Like other large moons of Jupiter Callisto and Europa Ganymede has an icy surface and an outer crust. The surface is characterized by craters. Unusual light and dark areas and long cracks that resemble tectonic faults on Earth. These are evidence of active geology on the moon in the past. And may continue, Bolton said:
Ganymede’s crust has some light and dark areas. Indicates that some areas may be pure ice. while other areas There is dirty ice. The MWR will provide the first in-depth investigation of how the composition and structure of ice varies with depth. This leads to a better understanding of how the ice crust forms and the ongoing processes in which the ice surface regenerates over time.
An ocean on Ganymede?
Ganymede has three main classes: a metallic iron core. stone mantle and an outer ice crust that is about 500 miles (800 km) thick. In 2015, NASA’s Hubble Space Telescope also found evidence of a subsurface ocean on Ganymede. The ocean beneath the ice crust is about 100 kilometers deep, which is 10 times deeper than the world’s oceans. John Grunsfeld, former Joint Administrator of NASA’s Science Mission Directorate, said:
This discovery is an important step forward. It underscored what only Hubble has accomplished in the past 25 years in orbit. Hubble has made many scientific discoveries in our own solar system. The deep ocean beneath Ganymede’s frigid icy crust opens up exciting opportunities for extraterrestrial life.
if confirmed Ganymede’s ocean is one of many known to exist on the icy moons in the outer solar system. Europa and Enceladus are two of the best known on Earth. Can it live?

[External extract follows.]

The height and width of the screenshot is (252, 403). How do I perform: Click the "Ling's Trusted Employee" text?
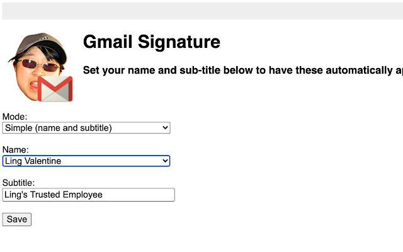point(54,195)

No one will know until more information is obtained.
Juno will send more pictures from flyby in the coming days. Please stay tuned! The raw images are available on the JunoCam website.
The spacecraft has been orbiting Jupiter since 2016, studying its deep atmosphere, clouds, storms, aurora and the hidden interior of the giant planet. Previously also captured beautiful images of the active volcano on the moon Io.
Bottom line: NASA’s Juno spacecraft has sent back the first new close-up of Jupiter’s largest moon Ganymede in 20 years.